◆ **Exercise description**
Look through the data and write out every line with the word "handle" in it.

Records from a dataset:

____

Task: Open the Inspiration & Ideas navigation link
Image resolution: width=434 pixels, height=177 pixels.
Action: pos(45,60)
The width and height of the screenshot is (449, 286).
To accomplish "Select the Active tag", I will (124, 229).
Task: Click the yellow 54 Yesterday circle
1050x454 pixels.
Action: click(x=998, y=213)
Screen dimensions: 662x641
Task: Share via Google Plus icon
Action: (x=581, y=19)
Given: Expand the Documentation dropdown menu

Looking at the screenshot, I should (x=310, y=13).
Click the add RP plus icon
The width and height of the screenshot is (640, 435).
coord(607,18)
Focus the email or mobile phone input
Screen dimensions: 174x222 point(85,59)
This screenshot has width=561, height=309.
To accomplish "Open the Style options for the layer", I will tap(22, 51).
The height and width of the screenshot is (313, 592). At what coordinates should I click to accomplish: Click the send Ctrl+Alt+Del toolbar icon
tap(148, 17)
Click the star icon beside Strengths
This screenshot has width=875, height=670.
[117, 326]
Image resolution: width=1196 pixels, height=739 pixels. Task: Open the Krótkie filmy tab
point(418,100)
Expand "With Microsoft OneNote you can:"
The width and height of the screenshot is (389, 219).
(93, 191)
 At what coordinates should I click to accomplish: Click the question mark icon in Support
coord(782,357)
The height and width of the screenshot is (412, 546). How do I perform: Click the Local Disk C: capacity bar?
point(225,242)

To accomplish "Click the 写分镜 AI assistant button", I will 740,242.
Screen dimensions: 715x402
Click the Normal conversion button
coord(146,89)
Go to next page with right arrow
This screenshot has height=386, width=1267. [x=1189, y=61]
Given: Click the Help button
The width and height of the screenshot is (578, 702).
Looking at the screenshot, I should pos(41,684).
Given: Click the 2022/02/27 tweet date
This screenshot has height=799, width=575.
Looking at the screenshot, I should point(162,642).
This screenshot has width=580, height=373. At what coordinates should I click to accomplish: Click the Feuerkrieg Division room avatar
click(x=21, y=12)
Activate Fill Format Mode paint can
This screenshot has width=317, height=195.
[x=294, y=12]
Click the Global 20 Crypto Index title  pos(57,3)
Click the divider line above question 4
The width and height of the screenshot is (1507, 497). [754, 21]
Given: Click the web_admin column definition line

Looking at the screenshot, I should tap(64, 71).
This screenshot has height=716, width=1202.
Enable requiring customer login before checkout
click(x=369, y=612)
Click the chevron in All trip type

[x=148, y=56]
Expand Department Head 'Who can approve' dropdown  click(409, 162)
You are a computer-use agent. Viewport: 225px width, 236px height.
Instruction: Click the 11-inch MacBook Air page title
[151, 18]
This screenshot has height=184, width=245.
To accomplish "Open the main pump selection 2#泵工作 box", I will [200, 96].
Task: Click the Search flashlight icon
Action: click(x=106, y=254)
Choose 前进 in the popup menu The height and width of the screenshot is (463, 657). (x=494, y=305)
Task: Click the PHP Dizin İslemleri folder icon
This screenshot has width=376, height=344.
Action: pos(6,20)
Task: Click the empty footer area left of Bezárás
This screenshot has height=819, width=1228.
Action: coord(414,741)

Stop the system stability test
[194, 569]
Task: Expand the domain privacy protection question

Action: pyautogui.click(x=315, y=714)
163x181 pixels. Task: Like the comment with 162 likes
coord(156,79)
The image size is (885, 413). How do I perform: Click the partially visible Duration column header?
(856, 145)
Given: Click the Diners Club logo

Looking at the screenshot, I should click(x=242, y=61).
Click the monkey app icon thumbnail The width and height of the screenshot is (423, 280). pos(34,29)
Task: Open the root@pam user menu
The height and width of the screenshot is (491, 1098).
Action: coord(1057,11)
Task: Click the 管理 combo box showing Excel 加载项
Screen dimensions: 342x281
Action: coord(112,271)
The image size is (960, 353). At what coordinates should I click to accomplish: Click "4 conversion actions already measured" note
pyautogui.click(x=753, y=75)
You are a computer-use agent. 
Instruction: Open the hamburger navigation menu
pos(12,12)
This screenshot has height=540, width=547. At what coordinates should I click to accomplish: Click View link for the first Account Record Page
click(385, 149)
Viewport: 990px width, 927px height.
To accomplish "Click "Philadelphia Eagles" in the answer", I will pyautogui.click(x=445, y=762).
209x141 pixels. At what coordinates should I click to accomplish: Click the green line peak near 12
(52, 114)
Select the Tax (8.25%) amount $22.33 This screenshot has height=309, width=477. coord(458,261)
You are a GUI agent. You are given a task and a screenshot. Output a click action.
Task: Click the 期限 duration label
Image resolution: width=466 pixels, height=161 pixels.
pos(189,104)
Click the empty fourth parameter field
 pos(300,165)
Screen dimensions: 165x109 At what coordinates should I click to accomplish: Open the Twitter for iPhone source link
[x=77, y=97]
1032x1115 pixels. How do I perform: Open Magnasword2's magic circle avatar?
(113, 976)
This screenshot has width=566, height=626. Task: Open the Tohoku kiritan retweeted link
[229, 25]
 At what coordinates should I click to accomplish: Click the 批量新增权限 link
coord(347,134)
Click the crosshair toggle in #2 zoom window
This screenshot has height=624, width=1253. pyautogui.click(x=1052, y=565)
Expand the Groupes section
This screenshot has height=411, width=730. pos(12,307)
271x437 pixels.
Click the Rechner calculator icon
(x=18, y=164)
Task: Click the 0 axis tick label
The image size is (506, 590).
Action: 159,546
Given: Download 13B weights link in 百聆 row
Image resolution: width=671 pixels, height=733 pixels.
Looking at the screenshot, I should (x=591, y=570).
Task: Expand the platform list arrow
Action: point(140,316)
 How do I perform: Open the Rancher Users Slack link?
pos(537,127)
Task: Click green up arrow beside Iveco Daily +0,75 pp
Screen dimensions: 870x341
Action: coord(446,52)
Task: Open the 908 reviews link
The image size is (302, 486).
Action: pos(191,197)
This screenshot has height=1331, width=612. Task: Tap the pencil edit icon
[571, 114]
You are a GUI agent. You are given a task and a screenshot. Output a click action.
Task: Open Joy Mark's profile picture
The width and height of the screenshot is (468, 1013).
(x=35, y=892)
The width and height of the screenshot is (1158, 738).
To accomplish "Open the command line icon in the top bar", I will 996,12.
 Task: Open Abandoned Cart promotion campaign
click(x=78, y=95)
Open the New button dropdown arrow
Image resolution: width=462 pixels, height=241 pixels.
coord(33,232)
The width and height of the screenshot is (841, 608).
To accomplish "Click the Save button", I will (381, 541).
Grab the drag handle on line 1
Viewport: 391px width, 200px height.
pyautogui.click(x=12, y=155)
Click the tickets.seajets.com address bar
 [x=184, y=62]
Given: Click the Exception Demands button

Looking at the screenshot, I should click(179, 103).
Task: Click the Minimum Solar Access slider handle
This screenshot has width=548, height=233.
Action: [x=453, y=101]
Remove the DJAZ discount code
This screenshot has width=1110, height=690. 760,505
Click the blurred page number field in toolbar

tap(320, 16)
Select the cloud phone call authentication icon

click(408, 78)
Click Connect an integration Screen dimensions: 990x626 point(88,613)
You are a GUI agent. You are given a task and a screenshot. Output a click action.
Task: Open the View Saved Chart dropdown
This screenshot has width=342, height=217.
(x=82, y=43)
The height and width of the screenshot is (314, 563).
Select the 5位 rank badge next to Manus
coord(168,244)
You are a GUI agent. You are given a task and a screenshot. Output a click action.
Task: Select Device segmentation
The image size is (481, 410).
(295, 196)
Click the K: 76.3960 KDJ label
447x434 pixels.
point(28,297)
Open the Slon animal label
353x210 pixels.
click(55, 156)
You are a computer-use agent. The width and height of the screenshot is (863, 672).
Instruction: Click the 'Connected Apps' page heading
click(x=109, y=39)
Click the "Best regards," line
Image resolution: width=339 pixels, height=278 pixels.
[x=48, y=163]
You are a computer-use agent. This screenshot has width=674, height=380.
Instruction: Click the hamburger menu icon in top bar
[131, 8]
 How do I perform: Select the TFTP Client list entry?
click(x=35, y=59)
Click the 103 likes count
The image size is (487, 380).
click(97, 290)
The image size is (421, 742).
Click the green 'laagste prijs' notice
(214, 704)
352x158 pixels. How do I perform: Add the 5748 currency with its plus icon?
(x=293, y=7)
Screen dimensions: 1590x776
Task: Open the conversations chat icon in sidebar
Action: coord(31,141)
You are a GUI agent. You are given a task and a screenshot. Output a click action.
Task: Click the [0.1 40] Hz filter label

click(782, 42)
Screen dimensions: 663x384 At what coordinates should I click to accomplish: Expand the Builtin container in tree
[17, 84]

____

◆ **Answer to this task**
Grab the drag handle on line 1
Task: Click the Minimum Solar Access slider handle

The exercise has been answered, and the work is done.